E no mar estava escrita uma cidade
“Voltamos a viver na solidão,
prisioneiros de uma cidade estreita
e sem ventanas. Mas viveremos.”
Carlos Drummond de Andrade
Curioso reler Drummond em versos de outros tempos que mais parecem mensagens lançadas em garrafas ao mar e que acabam de chegar trazendo notícias não de então, mas do que nos aguarda. Aparenta antever esses dias que vivemos espremidos ante algo que se ergue e acena como retorno à uma matéria escura sobre a qual perdemos o domínio. A indignação e a tristeza do poeta são ainda hoje nossas também, nós que olhamos uma cidade imersa na fantasia de uma beleza que inventamos ou parodiamos, questões ideológicas entrelaçadas à crença de que a rosa do povo floresça, que essa época de consternação e individualismo seja abolida.
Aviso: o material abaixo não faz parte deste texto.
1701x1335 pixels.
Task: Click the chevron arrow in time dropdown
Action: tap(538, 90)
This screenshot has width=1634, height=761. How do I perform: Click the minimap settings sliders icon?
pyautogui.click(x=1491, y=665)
Convidados a falar sobre o urbano, os dez artistas reunidos nesta mostra apresentam lugares revistos, revisitados, imaginados, olhares de referência, de memória, de afeto, outros ares. Contudo, vemos aqui e ali a sobrecarga doída que jaz nas imagens trazidas à tona por quem anda pelas ruas e observa apenas vestígios de uma escrita que enaltecia a cidade, vê ondas apagarem e levarem embora construções de sonhos. A mesma amargura que sentimos ao testemunharmos o descaso público, a inépcia estatal, em suma, o absurdo da vida em meio ao caos social. Esses artistas não estão imunes a toda dor, pelo contrário, são o nervo sensível que exterioriza o grito, e ele explode sobre o oceano, quer decifrar o céu noturno que cobriu a metrópole.
O que haverá para se ponderar na balança histórico-cultural deste tempo em décadas que ainda virão os artistas estão sempre a postos sinalizando e chamando nossa atenção. São eles que esmiúçam em seus trabalhos reflexões necessárias e contundentes, engajados que estão por se manterem alertas em seu campo poético-político (todo ato é político, toda tomada de posição é política).
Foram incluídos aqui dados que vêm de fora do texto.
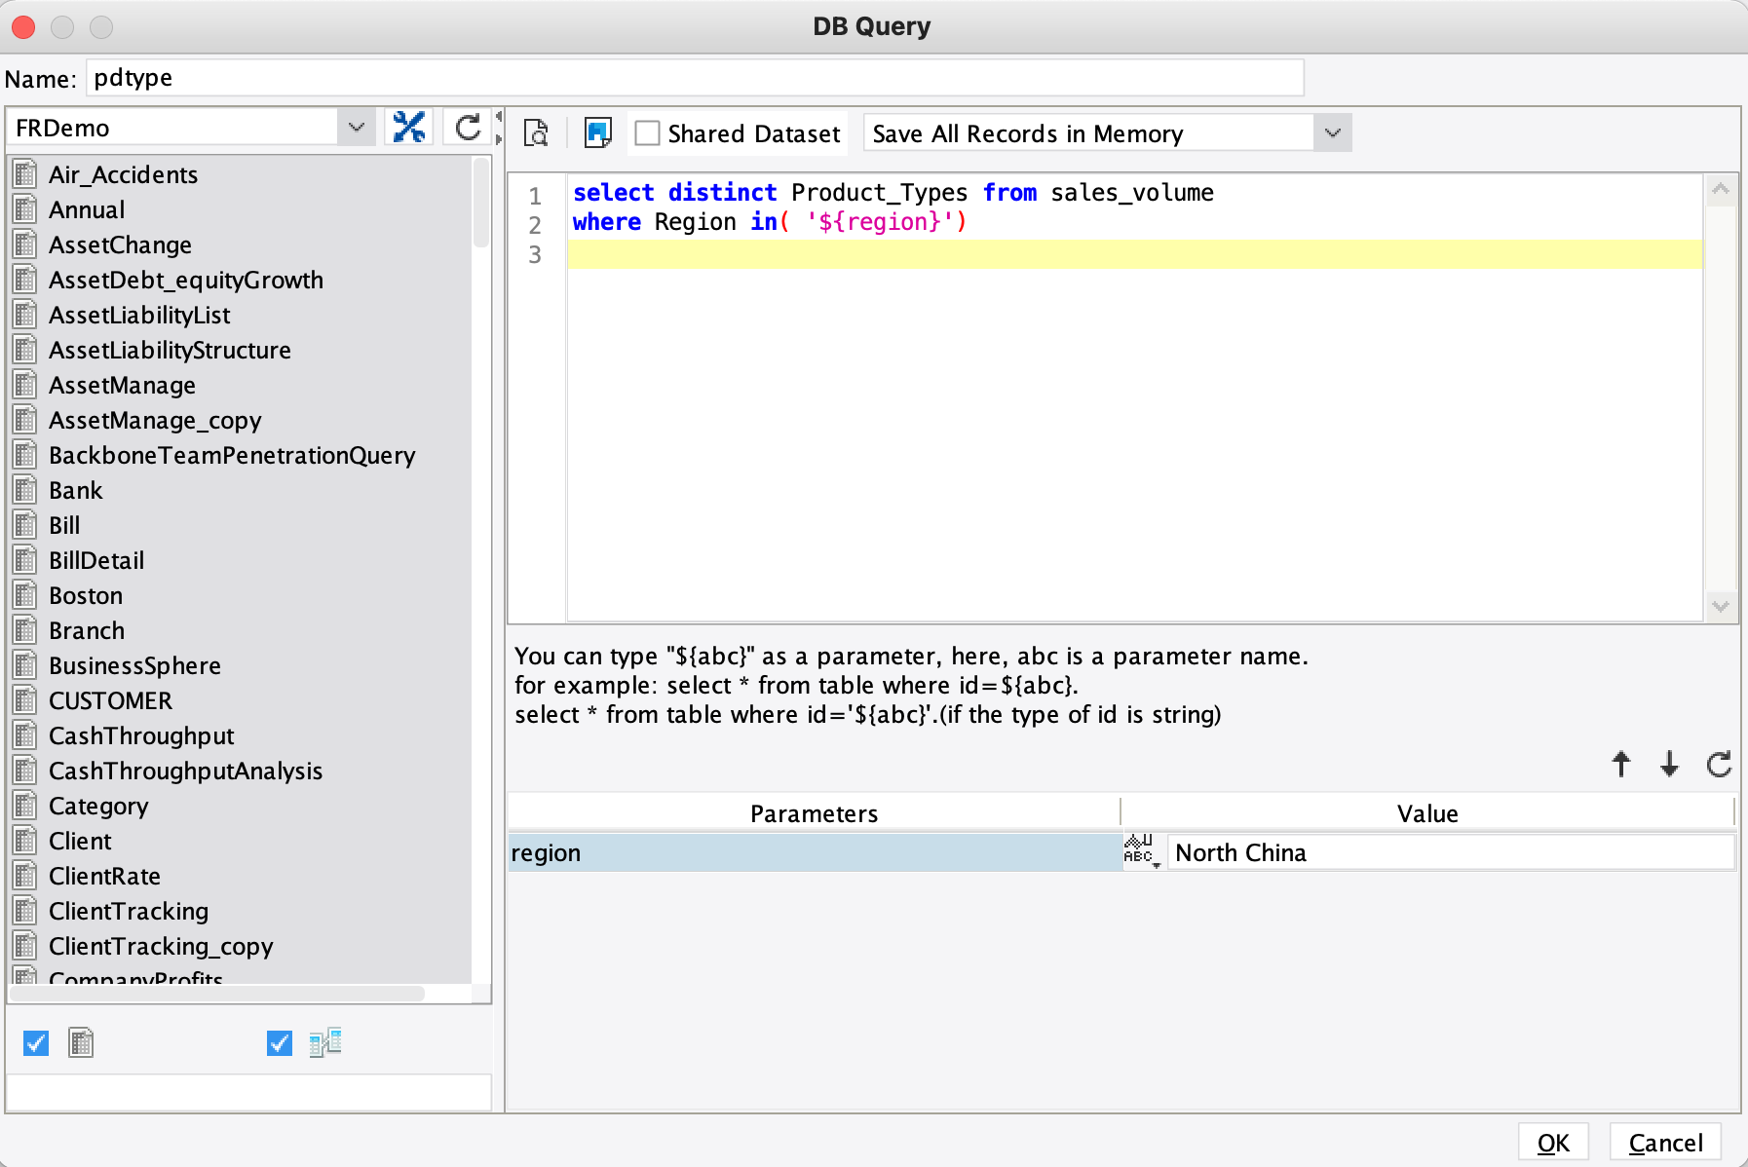This screenshot has width=1748, height=1167.
Task: Open the connection settings wrench icon
Action: pyautogui.click(x=410, y=127)
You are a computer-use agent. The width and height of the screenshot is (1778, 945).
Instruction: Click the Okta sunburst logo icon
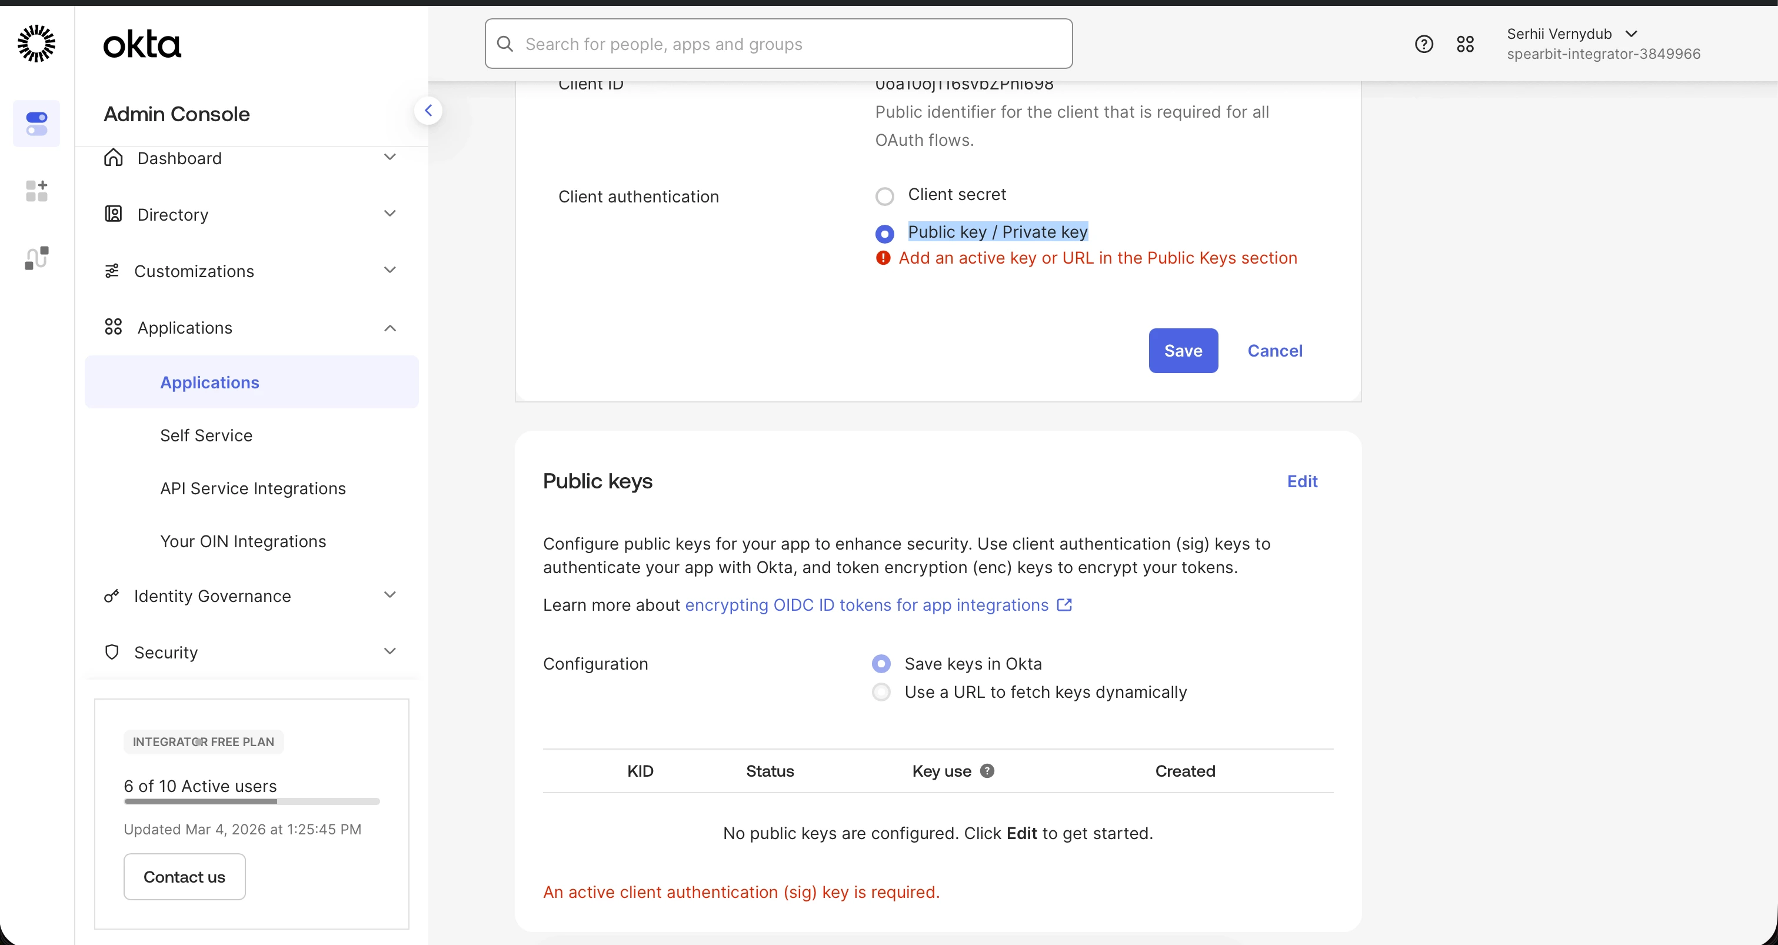pyautogui.click(x=36, y=43)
E no mar estava escrita uma cidade, título que tomo de empréstimo de um verso de Drummond, poderia ser parafraseado e se tornar rio, montanha, campo, qualquer lugar a que as pernas pudessem levar e chegar. A exposição traz consigo esse desejo múltiplo de ser mais que as aparências, mais do que seu aspecto formal, quer ser possibilidade, apontar alternativas, sem medo de dobrar a esquina, atravessar o cruzamento, é preciso o gesto tanto quanto o senso. Há de se doer, de se dar, de se amar pelo caminho, mas viveremos. E a arte será a nau que gira o mundo e renova a esperança.